A partir de ese momento podíamos plasmar la realidad, no sólo sus interpretaciones intermediadas, para ser reproducidas luego en el tiempo y la distancia. Había nacido -de la mano de la revolución científica de hace 500 años- la verdad objetiva ya no revelada (por Dios, sus representantes en esta tierra o personas de confianza).
Estos pequeños micromundos colmados de certezas inciden en múltiples ámbitos, incluso el sistema legal los utiliza: los procesos probatorios los consideran para distribuir inocencias y culpabilidades. Y qué decir de las redes sociales, donde son esenciales para formarse opinión sobre todo, encendiendo la mecha de reacciones que en ocasiones van mucho más allá del dedito para arriba, dedito para abajo. Generan guerras (ya lo sabía William Randolph Hest) Alzan y dejan caer celebridades, eligen o desbancan representantes populares, incluidos presidentes.

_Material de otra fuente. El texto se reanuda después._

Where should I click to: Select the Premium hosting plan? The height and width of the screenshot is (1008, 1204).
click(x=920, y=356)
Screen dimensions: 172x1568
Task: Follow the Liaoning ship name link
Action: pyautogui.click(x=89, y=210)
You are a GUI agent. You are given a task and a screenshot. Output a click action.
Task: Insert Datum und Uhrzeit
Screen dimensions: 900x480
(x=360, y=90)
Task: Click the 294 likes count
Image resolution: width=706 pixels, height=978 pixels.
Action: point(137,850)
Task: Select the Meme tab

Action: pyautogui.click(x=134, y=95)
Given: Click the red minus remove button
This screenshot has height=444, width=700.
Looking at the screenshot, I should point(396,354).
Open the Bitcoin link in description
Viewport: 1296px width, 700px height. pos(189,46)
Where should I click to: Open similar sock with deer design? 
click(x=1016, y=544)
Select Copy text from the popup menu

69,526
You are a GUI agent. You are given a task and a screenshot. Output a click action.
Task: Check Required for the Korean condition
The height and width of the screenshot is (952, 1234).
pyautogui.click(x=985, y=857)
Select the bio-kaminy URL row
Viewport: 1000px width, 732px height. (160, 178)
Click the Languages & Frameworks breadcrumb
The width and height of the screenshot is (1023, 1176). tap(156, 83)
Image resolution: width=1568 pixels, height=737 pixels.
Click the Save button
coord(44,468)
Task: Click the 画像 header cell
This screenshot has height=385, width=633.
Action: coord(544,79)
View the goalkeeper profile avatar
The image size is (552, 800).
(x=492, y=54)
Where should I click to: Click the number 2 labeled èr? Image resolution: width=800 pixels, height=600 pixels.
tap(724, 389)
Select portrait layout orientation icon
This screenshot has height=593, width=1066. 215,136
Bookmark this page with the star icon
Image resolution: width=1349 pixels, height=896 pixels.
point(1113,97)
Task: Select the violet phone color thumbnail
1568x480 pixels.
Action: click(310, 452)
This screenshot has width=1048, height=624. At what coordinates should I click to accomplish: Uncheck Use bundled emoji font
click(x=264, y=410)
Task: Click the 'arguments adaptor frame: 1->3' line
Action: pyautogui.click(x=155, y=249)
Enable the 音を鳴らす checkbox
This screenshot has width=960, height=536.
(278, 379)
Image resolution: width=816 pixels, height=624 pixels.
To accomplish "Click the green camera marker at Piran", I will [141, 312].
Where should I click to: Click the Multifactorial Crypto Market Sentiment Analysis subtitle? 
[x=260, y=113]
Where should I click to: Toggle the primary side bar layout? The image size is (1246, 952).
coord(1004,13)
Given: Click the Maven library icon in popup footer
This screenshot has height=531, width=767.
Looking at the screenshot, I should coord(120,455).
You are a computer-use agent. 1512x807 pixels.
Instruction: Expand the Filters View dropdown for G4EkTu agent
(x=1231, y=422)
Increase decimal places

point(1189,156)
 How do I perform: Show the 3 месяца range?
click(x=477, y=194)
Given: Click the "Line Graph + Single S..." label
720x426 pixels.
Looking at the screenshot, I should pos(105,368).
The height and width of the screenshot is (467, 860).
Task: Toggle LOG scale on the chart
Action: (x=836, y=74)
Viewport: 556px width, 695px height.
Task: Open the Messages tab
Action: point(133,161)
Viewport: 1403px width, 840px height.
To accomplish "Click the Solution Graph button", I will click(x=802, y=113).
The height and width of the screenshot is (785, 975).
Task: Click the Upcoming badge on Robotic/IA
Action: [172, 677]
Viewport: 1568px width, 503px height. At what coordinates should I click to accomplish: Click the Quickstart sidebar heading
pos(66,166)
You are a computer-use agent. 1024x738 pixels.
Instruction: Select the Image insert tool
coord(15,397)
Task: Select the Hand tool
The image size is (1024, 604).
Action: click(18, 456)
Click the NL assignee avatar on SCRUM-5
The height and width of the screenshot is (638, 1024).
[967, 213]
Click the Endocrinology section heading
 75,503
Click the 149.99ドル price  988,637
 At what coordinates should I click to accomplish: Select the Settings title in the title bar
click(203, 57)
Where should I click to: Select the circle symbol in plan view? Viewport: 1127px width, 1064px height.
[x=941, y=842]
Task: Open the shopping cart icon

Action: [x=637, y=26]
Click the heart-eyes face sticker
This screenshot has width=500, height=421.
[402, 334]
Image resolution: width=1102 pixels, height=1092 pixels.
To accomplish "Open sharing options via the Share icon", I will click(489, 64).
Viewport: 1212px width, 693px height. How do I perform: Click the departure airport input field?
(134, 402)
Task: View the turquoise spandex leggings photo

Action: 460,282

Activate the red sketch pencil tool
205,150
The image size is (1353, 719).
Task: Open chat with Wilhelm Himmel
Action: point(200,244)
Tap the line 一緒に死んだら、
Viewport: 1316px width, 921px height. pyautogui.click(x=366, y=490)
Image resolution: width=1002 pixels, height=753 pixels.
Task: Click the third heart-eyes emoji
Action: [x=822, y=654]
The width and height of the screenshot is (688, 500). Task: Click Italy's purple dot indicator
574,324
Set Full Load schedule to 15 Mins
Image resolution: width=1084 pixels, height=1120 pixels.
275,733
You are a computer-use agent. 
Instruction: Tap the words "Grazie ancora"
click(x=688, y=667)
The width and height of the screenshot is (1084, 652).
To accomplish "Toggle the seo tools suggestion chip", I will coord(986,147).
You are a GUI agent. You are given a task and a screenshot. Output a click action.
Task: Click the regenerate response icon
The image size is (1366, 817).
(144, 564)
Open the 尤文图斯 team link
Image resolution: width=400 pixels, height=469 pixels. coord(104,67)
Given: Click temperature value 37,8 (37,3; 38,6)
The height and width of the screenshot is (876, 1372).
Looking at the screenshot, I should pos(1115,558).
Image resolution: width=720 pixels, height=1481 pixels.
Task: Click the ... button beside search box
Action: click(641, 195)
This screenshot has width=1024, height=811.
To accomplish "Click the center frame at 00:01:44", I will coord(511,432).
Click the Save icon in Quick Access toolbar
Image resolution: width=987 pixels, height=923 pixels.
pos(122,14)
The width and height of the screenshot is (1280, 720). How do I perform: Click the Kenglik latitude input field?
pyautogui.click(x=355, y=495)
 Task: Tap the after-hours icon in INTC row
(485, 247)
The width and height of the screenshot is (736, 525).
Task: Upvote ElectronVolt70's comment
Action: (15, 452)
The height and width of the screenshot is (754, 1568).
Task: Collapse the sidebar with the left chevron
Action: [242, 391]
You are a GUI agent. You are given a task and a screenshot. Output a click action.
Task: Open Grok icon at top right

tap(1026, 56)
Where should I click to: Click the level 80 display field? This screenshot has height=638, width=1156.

Todo este entramado, fundamental en la sociedad de la información, está en entredicho. En el mundo deep fake, con ayuda de sistemas de inteligencia artificial, ya no bastará con una imagen, audio o video para saber si algo es cierto o no. Como el reciente caso del Papa Francisco, fotografiado usando ropa a la última moda, que generó airadas reacciones en redes sociales. O Donald Trump siendo arrestado. Algo hoy a la mano de cualquiera.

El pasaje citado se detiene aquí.